TASK INSTRUCTIONS: Please pick out and copy every line of the entries below that contains the word "This". Case counts.

--- start of DATA TO USE ---

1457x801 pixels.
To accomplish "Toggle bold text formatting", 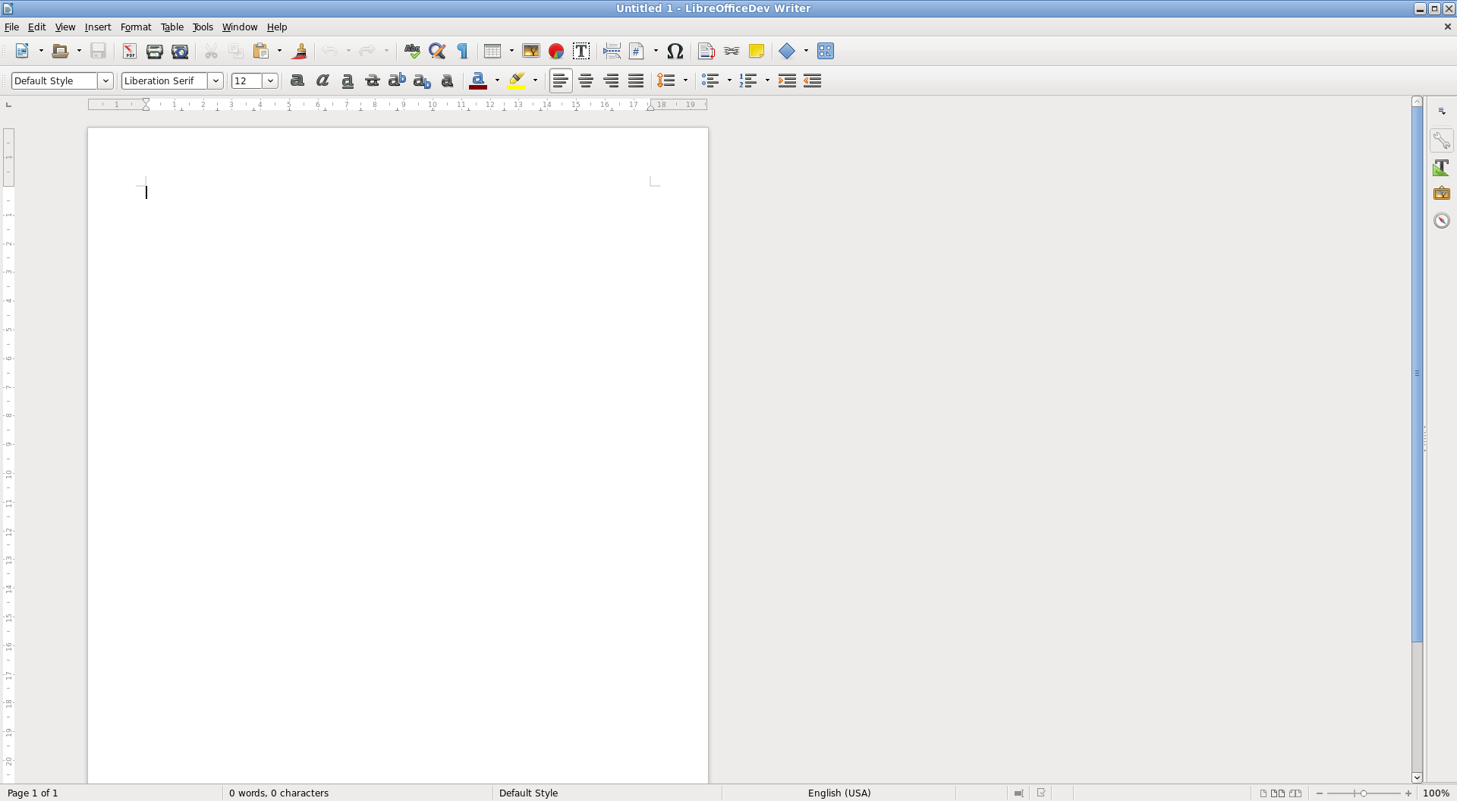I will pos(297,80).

--- end of DATA TO USE ---
--- start of DATA TO USE ---

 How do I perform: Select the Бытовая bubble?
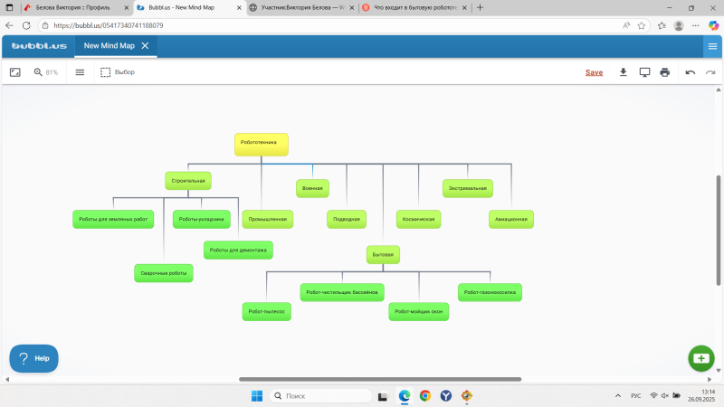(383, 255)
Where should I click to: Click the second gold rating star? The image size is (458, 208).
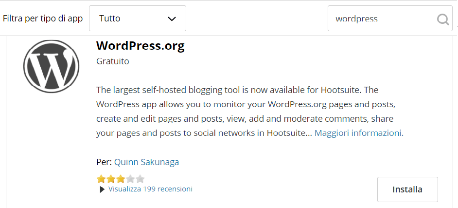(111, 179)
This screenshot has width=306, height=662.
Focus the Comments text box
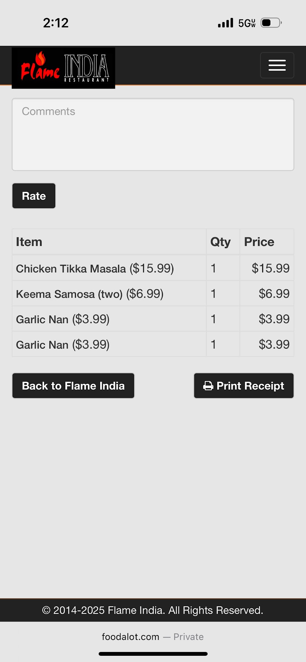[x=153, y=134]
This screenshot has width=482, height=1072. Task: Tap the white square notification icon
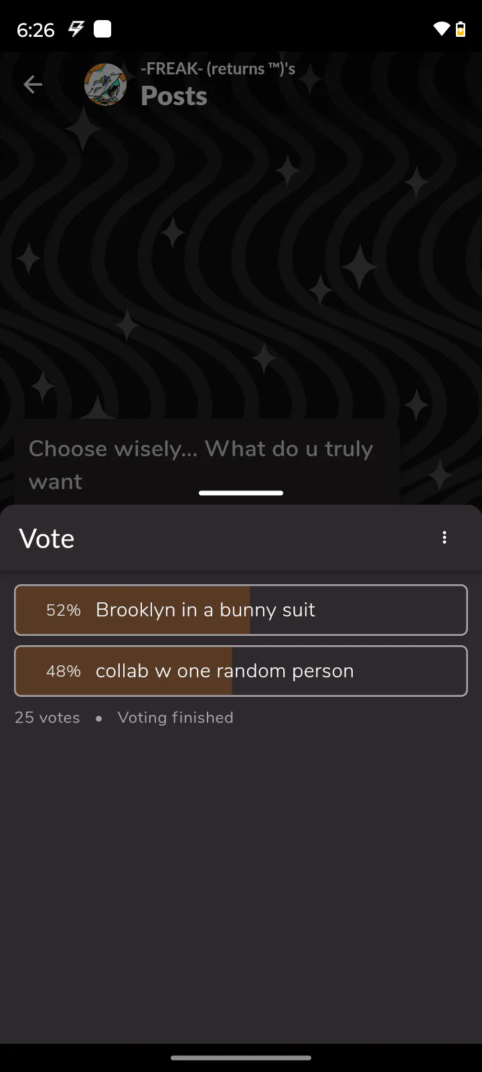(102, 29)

--- end of DATA TO USE ---
--- start of DATA TO USE ---

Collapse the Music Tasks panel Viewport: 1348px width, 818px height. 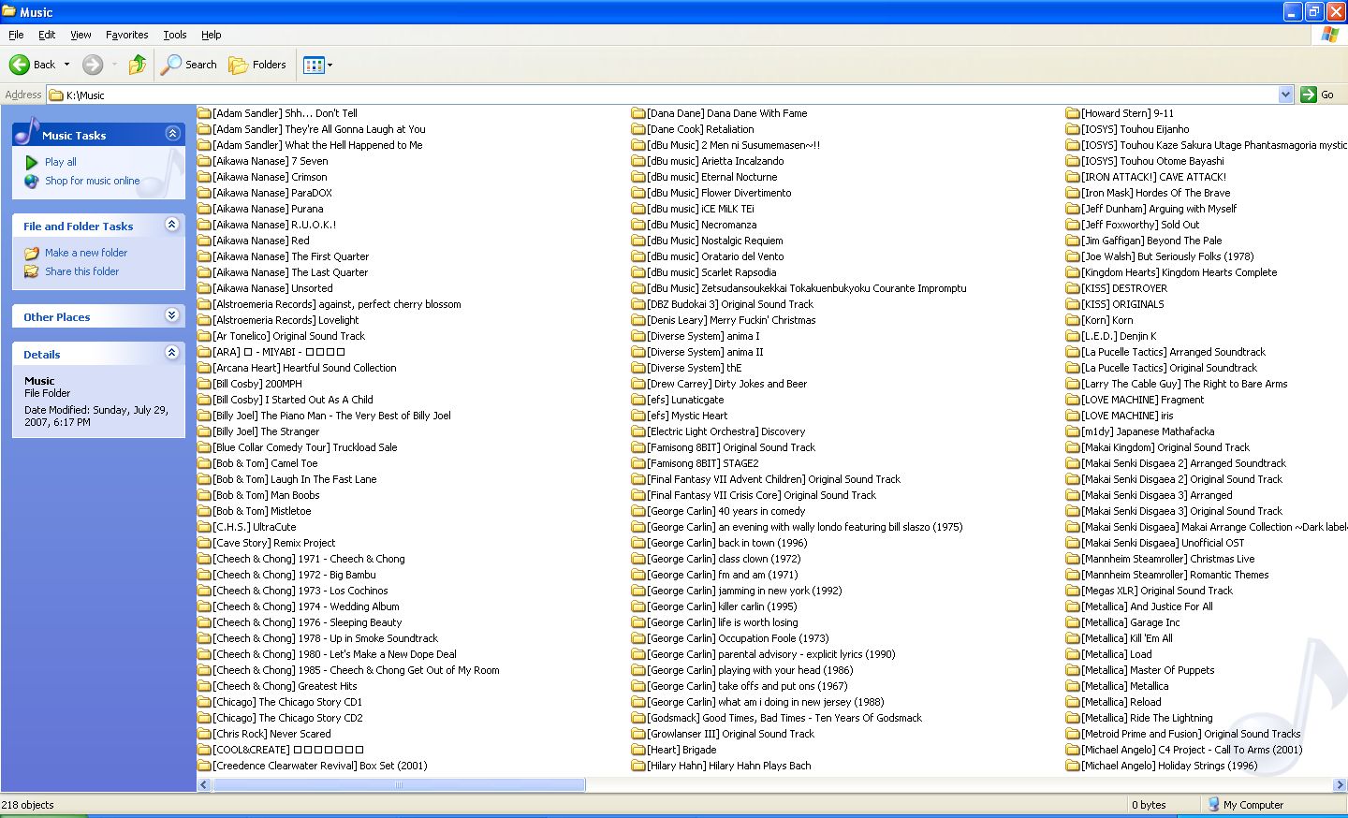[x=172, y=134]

--- end of DATA TO USE ---

EXERCISE OUTPUT:
This screenshot has width=306, height=662.
This screenshot has width=482, height=1072. Task: Tap the white square notification icon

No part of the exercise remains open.